Network storage allows multiple servers and clients to access shared data over a network rather than through locally attached drives.

NFS was developed by Sun Microsystems and is a client/server protocol that allows computers to access files over a network similarly to how they access local storage. It is the standard for Linux and UNIX environments, particularly in enterprise settings. NFSv4 adds integrated security and encryption features; earlier versions (NFSv3 and below) lack native encryption and should not be used on untrusted networks.

SMB was developed by IBM and popularized by Microsoft. It supports file sharing, printer sharing, and communication with network devices. Modern SMB versions (3.x) include end-to-end encryption and improved authentication. SMB has broad cross-platform support (Windows, Linux via Samba, macOS), making it the standard for mixed-OS environments.

AFP was Apple’s native file-sharing protocol for macOS. It has been deprecated in favor of SMB in modern macOS versions.

A SAN is a high-speed, specialized network that provides consolidated block-level storage to servers. Unlike NFS and SMB (which present files), a SAN presents raw storage blocks, and the server formats and manages a filesystem on top. SANs use Fibre Channel or iSCSI for transport, eliminate single points of failure, and are designed for high bandwidth, low latency, and large scale. They are common in data centers for databases and virtual machine storage pools.

A NAS is a single device (or small cluster) that shares files over a standard TCP/IP network using NFS or SMB. Compared to a SAN, a NAS is simpler, less expensive, and easier to set up, but offers less throughput and scalability. NAS is appropriate for file archiving, home directories, and small-to-medium workloads.

SANNAS
Storage typeBlockFile
NetworkFibre Channel / iSCSITCP/IP Ethernet
PerformanceHighModerate
Cost & complexityHighLow
Use caseDatabases, VM datastoresFile shares, backups, home directories

Let us walk through our scenario one final time, applying the full troubleshooting methodology.

  1. Verify the report. Try to reach the application yourself. Confirm the symptoms (timeout, connection refused, DNS error, wrong content).
  2. Check the physical and data-link layers.

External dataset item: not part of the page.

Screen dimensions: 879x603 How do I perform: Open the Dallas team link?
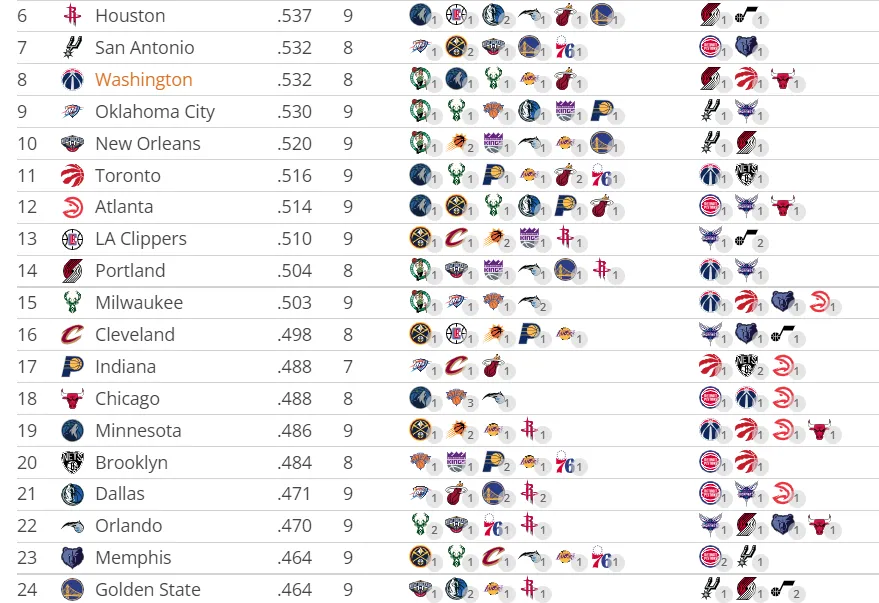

Is the server’s network interface up? Is the link light on? Is it on the correct VLAN?
  3. Check IP configuration. Does the server have the right IP address? Is the default gateway correct? Can it ping the gateway?
  4. Test DNS. Does dig app.example.com return the correct IP? Does it match the server’s actual address?
  5. Test routing. Can the server reach external hosts? Does traceroute from a client reach the server’s subnet?
  6. Check firewalls. Is the port open in iptables/nftables? In cloud security groups? In any network firewalls between client and server?
  7. Check the application. Is the web server process running? Is it listening on the expected port and interface?
  8. Capture packets. If all of the above checks pass, use tcpdump to observe what is actually happening on the wire. The packets do not lie.

Each step either identifies the problem or eliminates a layer from consideration. By the time you reach packet capture, you have narrowed the issue to a very specific part of the stack, and the capture will almost always reveal the root cause.

Networking problems can feel overwhelming when you stare at a vague error message in a browser. But with a systematic approach, the right tools, and an understanding of how each layer works, you can diagnose virtually any connectivity issue. The key is discipline: start at the bottom, verify each layer, and let the evidence guide you.